Aunque sólo cuenta 61 años, su organismo está ya muy agotado, a causa de los
sufrimientos, del intenso trabajo, de las enfermedades, y presiente gozosa
que se acerca la hora de su unión definitiva con el Señor. En efecto, al
salir temprano de viaje, el 15 de diciembre de 1902, sufre un fuerte ataque
de apoplejía, y en las primeras horas del día 17, rodeada de sus hijas, en
medio de una gran paz, vuela a la casa del Padre.
Todo el pueblo, principalmente los pobres, la lloran como a una madre,
proclamando a la vez su gran caridad y sus muchas virtudes.

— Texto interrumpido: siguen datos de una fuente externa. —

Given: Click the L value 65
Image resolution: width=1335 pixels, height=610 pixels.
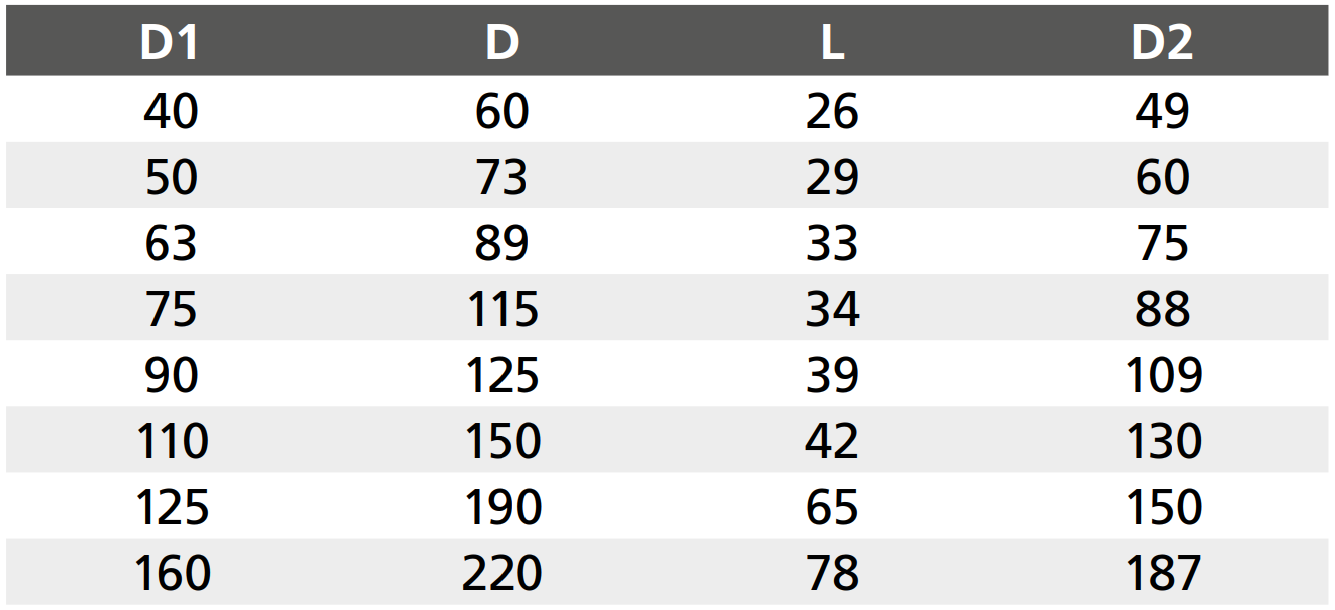Looking at the screenshot, I should (x=832, y=507).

El 23 de abril de 2002, el Papa Juan Pablo II reconocía oficialmente las
Virtudes Heroicas de la Sierva de Dios Matilde Téllez, y al año siguiente,
el 12 de abril, se promulgaba el Decreto sobre el milagro obrado por su
intercesión, dando así el paso decisivo a su Beatificación: el 21 de marzo
de 2004.
El Instituto de la Madre Matilde, fiel a la herencia recibida de su
fundadora, continúa viviendo su carisma, que tiene como centro la Eucaristía
y a María como Madre y Maestra, para que Ella forme su corazón para el
Evangelio y las guíe hacia la Eucaristía. Según consta en las Constituciones
actuales, de la Eucaristía nace en ellas una viva respuesta de amor a
Jesucristo y, en Él y con Él, a todo el mundo, llevando la buena nueva del
amor del Padre, con preferencia y de una manera integral, a los pobres, a
los pequeños y a los que sufren.
Actualmente las Hijas de María Madre de la Iglesia (así se llaman desde
1965) realizan su labor evangelizadora en España, Portugal, Italia,
Venezuela, Colombia, Perú y Méjico, a través de: hogares - internados como
acogida a la niñez y juventud marginada; escuelas y colegios abiertos a
todas las familias sin exclusiones; comunidades sanitarias dedicadas a la
atención de enfermos, ancianos desatendidos, transeúntes, alcohólicos, etc.,
comunidades orantes, casas de acogida, y comunidades de Pastoral rural y de
colaboración en Parroquias.
Todas las Hermanas del Instituto piden a su Fundadora que las ayude a hacer,
como ella, de su vida un continuo acto de amor y una «eucaristía perenne»,
para la mayor gloria de Dios y la salvación del mundo.